Moreover, if an NFL player doesn’t want the vaccine, or doesn’t want it to be known he doesn’t want the vaccine, so be it. They are completely free to not play.

But Sherman, who missed three games last season on the reserve/COVID-19 list, characterized that complete freedom of choice as some sort of victimization.

“Do you even KNOW what NFL players who choose to remain unvaccinated experience?” he wrote. “They can’t eat with their teammates. They are not allowed in the weight room with players who are vaccinated. They can’t leave the hotel when they travel. They have to wear masks at ALL times.

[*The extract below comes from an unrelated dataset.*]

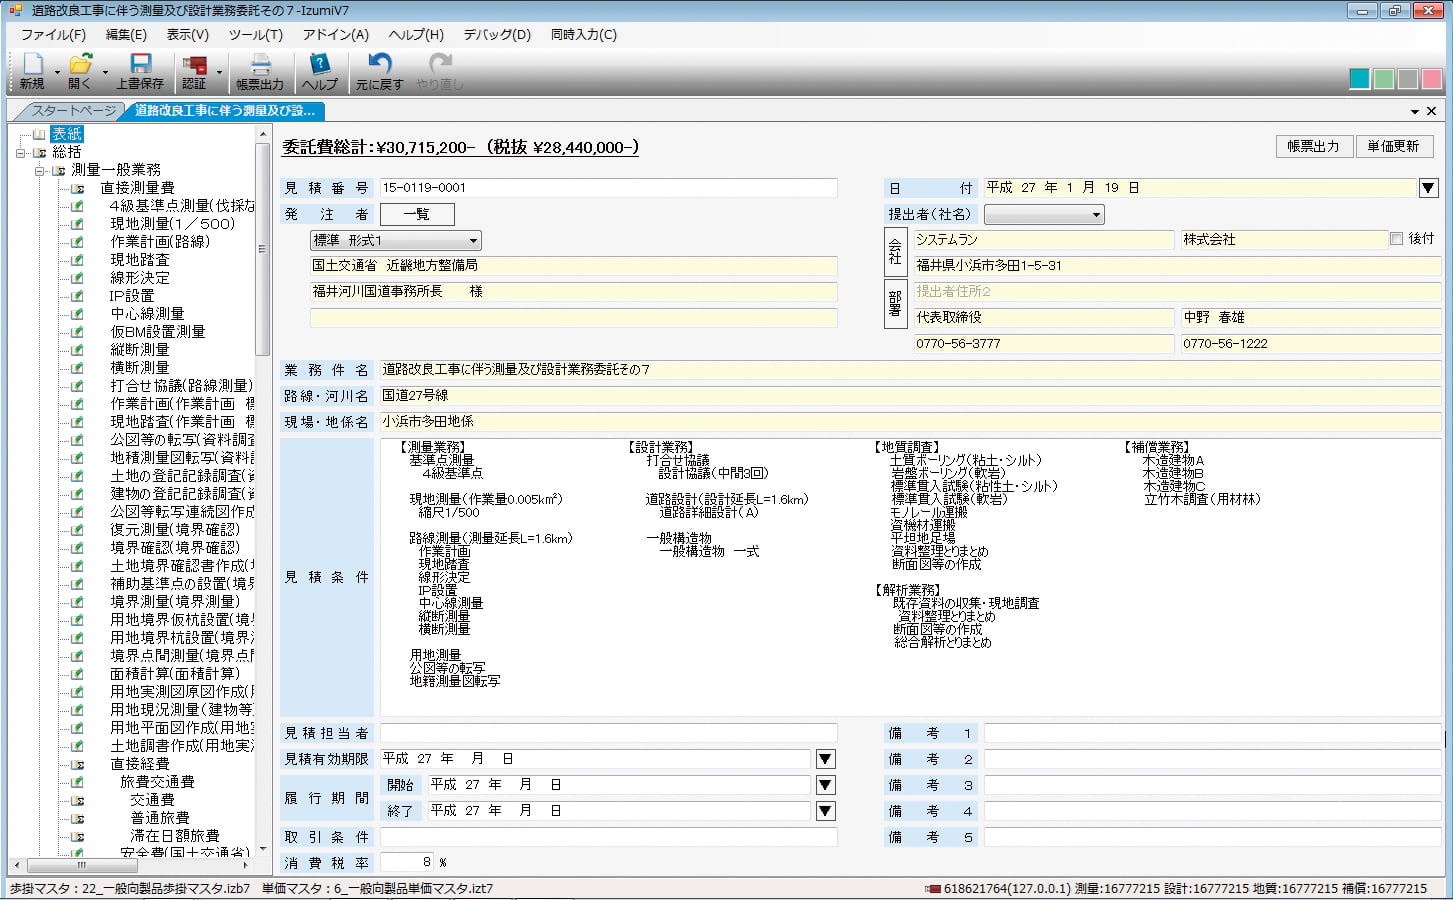Enable the 後付 checkbox near 株式会社
The image size is (1453, 900).
(x=1397, y=239)

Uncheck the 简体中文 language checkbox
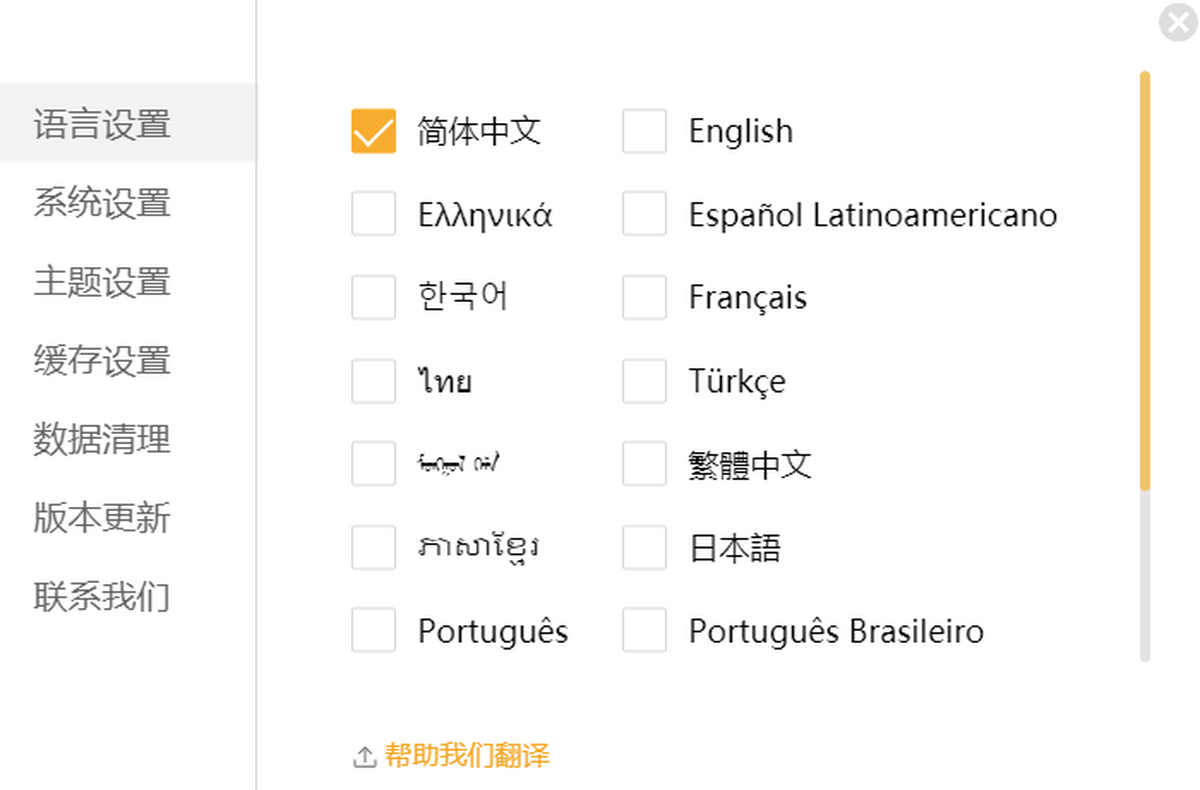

“And IF an outbreak happens that is linked to the player, their team forfeits the game and all game checks associated with that game …”

In another of his burst of tweets, Sherman said the NFL “clearly values being woke, not awake. What a shame. And what a sham.”

But even if the term “woke” has been distorted by many, Webster’s defines it as “aware of and actively attentive to important facts and issues (especially issues of racial and social justice).”

So perhaps Sherman could stand to be more woke.

If he wants to try to understand why it’s absurd and antagonizing to compare the vaccination protocols to segregation, he could simply Google “segregation in America.”

He’d instantly find countless piercing images, including Elizabeth Eckford being abused by a crowd at Little Rock Central … buses burning during the Freedom Rides … Gov. George Wallace blocking a door at the University of Alabama … Bull Connor’s fire hoses in Birmingham … and 6-year-old Ruby Bridges being escorted into a Louisiana elementary school by U.S. Marshals.

Or Sherman could look to the past of the city that embraced him and the franchise for which he played for eight seasons.

The Chiefs were a vital part of desegregating Kansas City, including in the example they set in their operation: Under the leadership of owner Lamar Hunt and coach Hank Stram, they hired Lloyd Wells, the first full-time Black scout in pro football and drafted and signed numerous players from historically Black colleges and universities. They went on to become the first team in the game to start more than 50 percent of Black players on the way to winning Super Bowl IV.

Moreover, all of that was achieved despite an abiding segregation here.

Soon after Hunt made it public that he was moving the team to Kansas City from Dallas in 1963, he brought a contingent of players here that included two Black men, Abner Haynes and Curtis McClinton. At a reception in a Westport restaurant, a bartender refused to serve them until Mayor H. Roe Bartle intervened by slapping his hand on the bar and demanding he do so.

That was just the start of what many Black players faced in a segregated city where they ultimately, but arduously, became catalysts for change in a region where in 1971 even Black players weren’t allowed on certain golf courses.

Pro Football Hall of Famer Bobby Bell, who grew up in North Carolina riding in the back of buses and drinking from “colored” water fountains and having to sneak onto a golf course at night if he wanted to play, at times wondered how much different it was here. Not only wasn’t he welcome in some establishments, he also was shunned from buying dozens and dozens and dozens of homes.

That’s segregation.

“It was like, ‘No Blacks can live here, no Blacks can do this, no Blacks can do that,’” he said last year.

Speaking of the ongoing implications, particularly in the wake of the murder of George Floyd, Bell added, “People have walked away from it for years; you can’t walk away from it now. Segregation has been out there, stays out there. People don’t want to talk about it. They’re uncomfortable talking about it.

“If you want to talk about it, I’ll talk to you about it.”

Or maybe Sherman could educate himself more by speaking to Hall of Famer Willie Lanier, who grew up in segregated Richmond, Virginia and walked to school every day past the tributes to the confederacy on Monument Avenue.

What Lanier considered “identifiers of slavery” and barriers to equality, he said last year, often left him contemplating “what if they had won? Where would people who look like me, where would we be? What would our futures have been?”

Those who cannot remember the past, it’s been written, are condemned to repeat it. And those who falsely equate an ongoing trauma of the American experience with a mere inconvenience in the name of the greater good should know better.